Reproduce every one of the following entries word for word, keeping their line order.

(Entries for locating described items)
·····
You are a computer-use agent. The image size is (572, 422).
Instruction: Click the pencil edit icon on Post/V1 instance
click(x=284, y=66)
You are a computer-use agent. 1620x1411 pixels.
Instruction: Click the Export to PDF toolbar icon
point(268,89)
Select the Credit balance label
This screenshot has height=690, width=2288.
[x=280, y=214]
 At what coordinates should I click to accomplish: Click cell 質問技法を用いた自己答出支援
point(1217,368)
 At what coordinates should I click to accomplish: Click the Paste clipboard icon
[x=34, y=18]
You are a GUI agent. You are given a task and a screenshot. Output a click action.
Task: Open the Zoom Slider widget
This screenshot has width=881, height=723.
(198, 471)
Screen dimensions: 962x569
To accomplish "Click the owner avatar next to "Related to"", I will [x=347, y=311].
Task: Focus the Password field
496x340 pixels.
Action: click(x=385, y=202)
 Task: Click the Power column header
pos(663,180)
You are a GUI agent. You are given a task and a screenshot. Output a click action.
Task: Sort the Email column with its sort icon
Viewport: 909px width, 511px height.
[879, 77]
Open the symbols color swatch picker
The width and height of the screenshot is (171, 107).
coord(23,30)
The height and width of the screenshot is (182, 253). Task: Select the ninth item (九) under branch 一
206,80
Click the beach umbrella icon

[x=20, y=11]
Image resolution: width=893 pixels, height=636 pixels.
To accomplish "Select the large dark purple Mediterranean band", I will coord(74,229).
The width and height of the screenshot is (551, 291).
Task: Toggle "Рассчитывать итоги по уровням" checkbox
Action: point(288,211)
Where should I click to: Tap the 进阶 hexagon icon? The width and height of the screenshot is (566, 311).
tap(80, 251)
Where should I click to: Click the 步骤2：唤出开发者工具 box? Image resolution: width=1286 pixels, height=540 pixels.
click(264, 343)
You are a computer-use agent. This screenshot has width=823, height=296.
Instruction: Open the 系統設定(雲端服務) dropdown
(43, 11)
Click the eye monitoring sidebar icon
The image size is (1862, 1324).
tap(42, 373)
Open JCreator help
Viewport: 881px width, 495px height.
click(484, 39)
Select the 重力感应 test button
·····
- **Answer to the task**
You are a computer-use agent. The image size is (572, 422).
Instruction: Click the pencil edit icon on Post/V1 instance
click(x=284, y=66)
You are a computer-use agent. 1620x1411 pixels.
Instruction: Click the Export to PDF toolbar icon
point(268,89)
Select the Credit balance label
This screenshot has height=690, width=2288.
[x=280, y=214]
 At what coordinates should I click to accomplish: Click cell 質問技法を用いた自己答出支援
point(1217,368)
 At what coordinates should I click to accomplish: Click the Paste clipboard icon
[x=34, y=18]
You are a GUI agent. You are given a task and a screenshot. Output a click action.
Task: Open the Zoom Slider widget
This screenshot has width=881, height=723.
(198, 471)
Screen dimensions: 962x569
To accomplish "Click the owner avatar next to "Related to"", I will [x=347, y=311].
Task: Focus the Password field
496x340 pixels.
Action: click(x=385, y=202)
 Task: Click the Power column header
pos(663,180)
You are a GUI agent. You are given a task and a screenshot. Output a click action.
Task: Sort the Email column with its sort icon
Viewport: 909px width, 511px height.
[879, 77]
Open the symbols color swatch picker
The width and height of the screenshot is (171, 107).
coord(23,30)
The height and width of the screenshot is (182, 253). Task: Select the ninth item (九) under branch 一
206,80
Click the beach umbrella icon

[x=20, y=11]
Image resolution: width=893 pixels, height=636 pixels.
To accomplish "Select the large dark purple Mediterranean band", I will coord(74,229).
The width and height of the screenshot is (551, 291).
Task: Toggle "Рассчитывать итоги по уровням" checkbox
Action: point(288,211)
Where should I click to: Tap the 进阶 hexagon icon? The width and height of the screenshot is (566, 311).
tap(80, 251)
Where should I click to: Click the 步骤2：唤出开发者工具 box? Image resolution: width=1286 pixels, height=540 pixels.
click(264, 343)
You are a computer-use agent. This screenshot has width=823, height=296.
Instruction: Open the 系統設定(雲端服務) dropdown
(43, 11)
Click the eye monitoring sidebar icon
The image size is (1862, 1324).
tap(42, 373)
Open JCreator help
Viewport: 881px width, 495px height.
click(484, 39)
Select the 重力感应 test button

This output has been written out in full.